Like New Orleans, all US cities rely on established public procurement processes to contract with private vendors. These regulations, often written into law, typically apply to every government purchase, whether it’s school buses, office supplies, or artificial intelligence systems. But this case exposed a major loophole in the city’s procurement rules: because Palantir donated the software for free, the deal sidestepped the city’s usual oversight processes. No money changed hands, so the agreement didn’t trigger standard checks such as a requirement for city council debate and approval.

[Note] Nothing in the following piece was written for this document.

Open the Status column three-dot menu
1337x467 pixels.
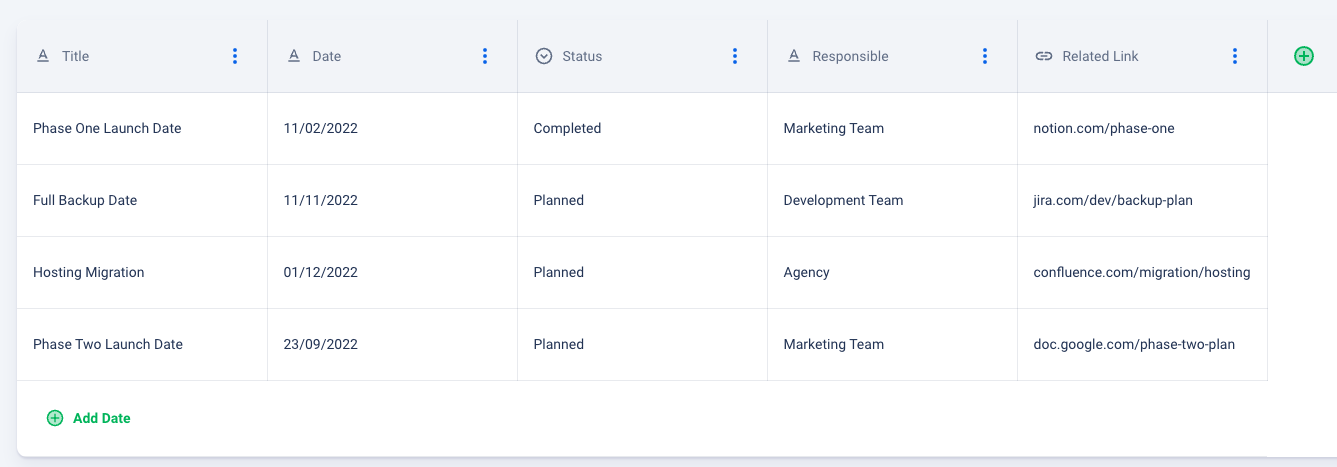(735, 56)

The city didn’t treat philanthropic gifts like traditional purchases, and as a result, key city officials and council members had no idea the partnership even existed.
Inspired by this story and several others across the US, our research team, made up of scholars from Carnegie Mellon University and the University of Pittsburgh, decided to investigate the purchasing processes that shape critical decisions about public sector AI. Through interviews with nineteen city employees based in seven anonymous US cities, we found that procurement practices vary widely across localities, shaping what’s possible when it comes to governing AI in the public sector.
Procurement plays a powerful role in shaping critical decisions about AI. In the absence of federal regulation of AI vendors, procurement remains one of the few levers governments have to push for public values, such as safety, non-discrimination, privacy, and accountability. But efforts to reform governments’ procurement practices to address the novel risks of emerging AI technologies will fall short if they fail to acknowledge how purchasing decisions are actually made on the ground. The success of AI procurement reform interventions will hinge on reconciling responsible AI goals with legacy purchasing norms in the public sector.
When asked what procurement entails, many people think of a competitive solicitation process, which often involves a review followed by a reward decision.. Once a use case for AI has been identified, a government initiates a solicitation process where they outline their needs, and invite vendors to submit proposals (a “Request for Proposal”, or RFP). City employees then follow structured review processes to score vendors’ proposed AI systems, and select a winner. The city and awarded vendor negotiate a contract that specifies obligations for each party, such as an agreed price for a specified time period. In some cities (but not others), all contracts must be approved in a public city council meeting.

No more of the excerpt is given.